Written task
Find every line in the listing below that contains the string "score" and copy each of those lines. Case counts.

[The input — start]

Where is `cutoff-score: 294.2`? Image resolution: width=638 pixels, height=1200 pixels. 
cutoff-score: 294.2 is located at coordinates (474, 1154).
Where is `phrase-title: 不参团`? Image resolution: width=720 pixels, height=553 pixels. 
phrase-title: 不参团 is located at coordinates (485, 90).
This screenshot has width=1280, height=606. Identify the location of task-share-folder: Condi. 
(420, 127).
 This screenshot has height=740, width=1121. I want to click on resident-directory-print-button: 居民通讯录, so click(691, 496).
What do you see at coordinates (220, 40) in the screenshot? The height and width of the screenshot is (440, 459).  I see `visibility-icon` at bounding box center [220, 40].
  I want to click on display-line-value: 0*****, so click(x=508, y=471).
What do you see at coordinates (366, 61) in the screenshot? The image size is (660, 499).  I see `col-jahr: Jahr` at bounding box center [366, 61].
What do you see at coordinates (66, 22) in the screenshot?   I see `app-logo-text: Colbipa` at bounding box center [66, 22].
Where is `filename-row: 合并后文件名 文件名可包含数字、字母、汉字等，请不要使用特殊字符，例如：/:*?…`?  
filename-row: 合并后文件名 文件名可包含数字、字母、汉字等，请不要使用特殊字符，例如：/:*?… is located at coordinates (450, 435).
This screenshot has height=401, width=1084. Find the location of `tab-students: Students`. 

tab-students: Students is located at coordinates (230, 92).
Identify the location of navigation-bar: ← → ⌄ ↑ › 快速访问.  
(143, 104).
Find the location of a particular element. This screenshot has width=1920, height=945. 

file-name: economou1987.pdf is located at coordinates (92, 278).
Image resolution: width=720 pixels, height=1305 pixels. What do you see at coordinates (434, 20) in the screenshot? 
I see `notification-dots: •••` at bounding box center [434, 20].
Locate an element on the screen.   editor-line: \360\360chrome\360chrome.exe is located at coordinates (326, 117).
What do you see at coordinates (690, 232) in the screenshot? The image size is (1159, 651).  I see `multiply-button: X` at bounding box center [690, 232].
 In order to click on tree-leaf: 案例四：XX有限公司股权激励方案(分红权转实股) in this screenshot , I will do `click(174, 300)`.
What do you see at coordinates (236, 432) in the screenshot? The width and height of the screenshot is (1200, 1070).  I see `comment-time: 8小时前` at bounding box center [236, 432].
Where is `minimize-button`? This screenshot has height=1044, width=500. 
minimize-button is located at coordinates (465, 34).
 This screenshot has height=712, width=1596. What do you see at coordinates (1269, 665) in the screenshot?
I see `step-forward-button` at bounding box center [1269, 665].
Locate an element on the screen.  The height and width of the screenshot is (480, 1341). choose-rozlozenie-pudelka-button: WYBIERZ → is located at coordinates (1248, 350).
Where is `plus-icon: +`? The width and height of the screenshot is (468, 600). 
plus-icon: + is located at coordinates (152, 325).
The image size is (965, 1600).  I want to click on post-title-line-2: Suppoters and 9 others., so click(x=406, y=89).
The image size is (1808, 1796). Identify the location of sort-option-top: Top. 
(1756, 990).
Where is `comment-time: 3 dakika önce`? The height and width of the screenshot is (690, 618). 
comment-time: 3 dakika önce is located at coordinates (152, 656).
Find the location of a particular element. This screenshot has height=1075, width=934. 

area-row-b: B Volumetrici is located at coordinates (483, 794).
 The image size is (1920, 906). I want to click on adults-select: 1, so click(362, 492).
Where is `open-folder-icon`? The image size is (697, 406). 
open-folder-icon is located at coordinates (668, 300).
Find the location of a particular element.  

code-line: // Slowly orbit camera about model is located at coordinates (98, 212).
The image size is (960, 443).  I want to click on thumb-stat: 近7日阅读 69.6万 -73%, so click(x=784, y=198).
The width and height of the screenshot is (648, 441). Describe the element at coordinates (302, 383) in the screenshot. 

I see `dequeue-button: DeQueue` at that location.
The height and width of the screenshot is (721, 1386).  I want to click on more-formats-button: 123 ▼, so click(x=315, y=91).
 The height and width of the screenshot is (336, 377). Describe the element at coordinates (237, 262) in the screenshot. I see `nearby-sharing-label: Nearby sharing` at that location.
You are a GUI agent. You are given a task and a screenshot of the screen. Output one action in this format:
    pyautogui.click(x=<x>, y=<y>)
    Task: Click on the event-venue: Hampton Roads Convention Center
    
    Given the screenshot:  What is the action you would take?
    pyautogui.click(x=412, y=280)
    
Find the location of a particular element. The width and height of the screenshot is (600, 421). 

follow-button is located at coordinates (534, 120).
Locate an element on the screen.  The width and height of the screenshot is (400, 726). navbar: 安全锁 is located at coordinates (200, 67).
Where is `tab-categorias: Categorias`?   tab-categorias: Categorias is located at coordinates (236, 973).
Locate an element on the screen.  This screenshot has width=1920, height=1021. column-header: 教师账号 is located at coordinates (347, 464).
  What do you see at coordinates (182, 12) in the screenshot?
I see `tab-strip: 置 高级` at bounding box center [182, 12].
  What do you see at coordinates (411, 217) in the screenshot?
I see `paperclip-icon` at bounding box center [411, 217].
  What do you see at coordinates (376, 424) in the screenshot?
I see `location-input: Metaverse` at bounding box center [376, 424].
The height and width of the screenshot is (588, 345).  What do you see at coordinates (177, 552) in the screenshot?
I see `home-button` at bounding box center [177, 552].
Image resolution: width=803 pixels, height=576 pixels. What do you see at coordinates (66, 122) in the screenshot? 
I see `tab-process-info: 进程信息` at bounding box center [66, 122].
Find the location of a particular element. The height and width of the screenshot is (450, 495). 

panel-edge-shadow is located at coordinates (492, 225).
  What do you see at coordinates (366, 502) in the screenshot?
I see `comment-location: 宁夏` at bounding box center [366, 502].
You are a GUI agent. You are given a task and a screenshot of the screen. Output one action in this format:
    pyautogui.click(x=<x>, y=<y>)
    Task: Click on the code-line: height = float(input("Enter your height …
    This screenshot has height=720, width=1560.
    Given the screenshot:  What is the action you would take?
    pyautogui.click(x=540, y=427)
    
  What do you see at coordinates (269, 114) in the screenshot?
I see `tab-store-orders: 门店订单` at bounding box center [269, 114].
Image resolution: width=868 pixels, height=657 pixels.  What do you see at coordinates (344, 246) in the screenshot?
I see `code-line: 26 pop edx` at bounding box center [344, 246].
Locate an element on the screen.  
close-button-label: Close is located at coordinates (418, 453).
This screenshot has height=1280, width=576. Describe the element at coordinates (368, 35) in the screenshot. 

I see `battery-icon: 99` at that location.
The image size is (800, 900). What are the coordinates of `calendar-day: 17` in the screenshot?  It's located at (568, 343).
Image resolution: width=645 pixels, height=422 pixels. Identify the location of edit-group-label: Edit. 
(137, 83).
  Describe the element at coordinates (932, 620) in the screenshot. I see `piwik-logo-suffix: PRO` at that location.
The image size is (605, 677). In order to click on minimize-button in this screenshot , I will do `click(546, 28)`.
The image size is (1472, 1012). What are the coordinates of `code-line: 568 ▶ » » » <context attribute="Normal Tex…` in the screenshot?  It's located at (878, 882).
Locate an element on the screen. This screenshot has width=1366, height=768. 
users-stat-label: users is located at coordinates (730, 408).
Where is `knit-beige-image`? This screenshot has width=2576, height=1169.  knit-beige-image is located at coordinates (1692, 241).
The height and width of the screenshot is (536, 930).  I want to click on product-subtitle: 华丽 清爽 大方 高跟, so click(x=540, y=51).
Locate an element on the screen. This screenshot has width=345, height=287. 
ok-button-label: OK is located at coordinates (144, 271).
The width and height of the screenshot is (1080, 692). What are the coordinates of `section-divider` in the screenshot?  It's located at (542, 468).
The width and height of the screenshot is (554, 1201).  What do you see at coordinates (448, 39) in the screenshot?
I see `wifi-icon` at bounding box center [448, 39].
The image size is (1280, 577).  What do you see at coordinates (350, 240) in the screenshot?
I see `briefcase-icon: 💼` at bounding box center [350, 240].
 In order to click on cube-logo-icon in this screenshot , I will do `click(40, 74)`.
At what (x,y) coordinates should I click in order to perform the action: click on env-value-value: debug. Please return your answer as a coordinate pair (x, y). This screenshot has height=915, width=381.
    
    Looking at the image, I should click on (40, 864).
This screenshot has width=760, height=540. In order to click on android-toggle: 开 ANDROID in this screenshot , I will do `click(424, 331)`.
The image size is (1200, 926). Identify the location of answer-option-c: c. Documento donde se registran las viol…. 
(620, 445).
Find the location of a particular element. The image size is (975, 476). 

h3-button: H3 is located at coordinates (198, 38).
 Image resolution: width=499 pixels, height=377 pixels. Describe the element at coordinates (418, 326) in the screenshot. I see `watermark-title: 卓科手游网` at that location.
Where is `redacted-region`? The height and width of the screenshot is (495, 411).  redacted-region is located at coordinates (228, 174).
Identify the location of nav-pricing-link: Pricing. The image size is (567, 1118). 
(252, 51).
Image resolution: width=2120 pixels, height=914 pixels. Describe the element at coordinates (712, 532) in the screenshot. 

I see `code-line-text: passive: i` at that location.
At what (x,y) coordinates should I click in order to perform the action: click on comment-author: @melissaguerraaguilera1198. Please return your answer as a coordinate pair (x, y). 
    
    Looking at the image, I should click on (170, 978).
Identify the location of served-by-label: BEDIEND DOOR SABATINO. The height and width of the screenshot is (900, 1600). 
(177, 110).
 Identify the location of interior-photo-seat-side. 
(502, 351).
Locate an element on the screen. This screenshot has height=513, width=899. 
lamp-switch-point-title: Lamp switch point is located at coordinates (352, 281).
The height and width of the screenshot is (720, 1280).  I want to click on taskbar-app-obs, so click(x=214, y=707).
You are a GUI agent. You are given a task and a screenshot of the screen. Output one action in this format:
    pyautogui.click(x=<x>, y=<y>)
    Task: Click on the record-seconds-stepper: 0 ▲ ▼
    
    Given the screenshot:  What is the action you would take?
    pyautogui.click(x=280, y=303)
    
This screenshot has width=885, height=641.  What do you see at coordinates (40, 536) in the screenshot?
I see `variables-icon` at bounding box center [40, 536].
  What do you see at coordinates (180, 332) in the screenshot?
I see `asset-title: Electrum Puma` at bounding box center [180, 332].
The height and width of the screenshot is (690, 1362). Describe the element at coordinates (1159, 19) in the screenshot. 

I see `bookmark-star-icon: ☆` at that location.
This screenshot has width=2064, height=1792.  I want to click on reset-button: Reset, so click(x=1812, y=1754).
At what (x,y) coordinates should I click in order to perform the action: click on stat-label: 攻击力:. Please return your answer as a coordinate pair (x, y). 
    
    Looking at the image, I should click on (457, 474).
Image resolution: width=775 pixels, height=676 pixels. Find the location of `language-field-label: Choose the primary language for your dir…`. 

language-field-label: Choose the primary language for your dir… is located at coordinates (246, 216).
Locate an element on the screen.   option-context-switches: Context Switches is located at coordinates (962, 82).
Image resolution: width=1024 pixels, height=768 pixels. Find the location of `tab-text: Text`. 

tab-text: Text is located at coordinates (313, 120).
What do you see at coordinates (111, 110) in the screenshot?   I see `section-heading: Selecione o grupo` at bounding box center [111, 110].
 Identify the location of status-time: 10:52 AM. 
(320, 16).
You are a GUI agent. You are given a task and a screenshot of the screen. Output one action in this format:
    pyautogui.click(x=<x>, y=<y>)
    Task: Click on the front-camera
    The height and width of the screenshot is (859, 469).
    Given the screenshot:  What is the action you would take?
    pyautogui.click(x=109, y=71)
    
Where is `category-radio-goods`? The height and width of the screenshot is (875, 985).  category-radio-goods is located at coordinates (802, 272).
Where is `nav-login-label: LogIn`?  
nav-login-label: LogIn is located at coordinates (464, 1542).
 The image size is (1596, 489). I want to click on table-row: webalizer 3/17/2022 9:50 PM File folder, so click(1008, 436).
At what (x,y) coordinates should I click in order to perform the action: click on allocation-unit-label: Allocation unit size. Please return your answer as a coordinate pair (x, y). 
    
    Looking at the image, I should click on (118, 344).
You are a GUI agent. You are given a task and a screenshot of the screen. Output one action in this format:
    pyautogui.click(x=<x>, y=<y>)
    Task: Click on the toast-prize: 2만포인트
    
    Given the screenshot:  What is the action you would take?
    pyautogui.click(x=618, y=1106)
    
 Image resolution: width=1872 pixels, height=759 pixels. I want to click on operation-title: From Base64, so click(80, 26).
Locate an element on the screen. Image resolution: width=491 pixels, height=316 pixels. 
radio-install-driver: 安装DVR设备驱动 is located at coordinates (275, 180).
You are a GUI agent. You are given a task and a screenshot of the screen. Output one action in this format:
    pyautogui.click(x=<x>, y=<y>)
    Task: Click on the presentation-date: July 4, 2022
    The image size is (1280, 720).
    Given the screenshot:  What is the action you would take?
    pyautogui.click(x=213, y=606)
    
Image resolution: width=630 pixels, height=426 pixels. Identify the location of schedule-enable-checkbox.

[The input — finish]

Answer to this exercise
Where is `cutoff-score: 294.2`? Image resolution: width=638 pixels, height=1200 pixels. 
cutoff-score: 294.2 is located at coordinates (474, 1154).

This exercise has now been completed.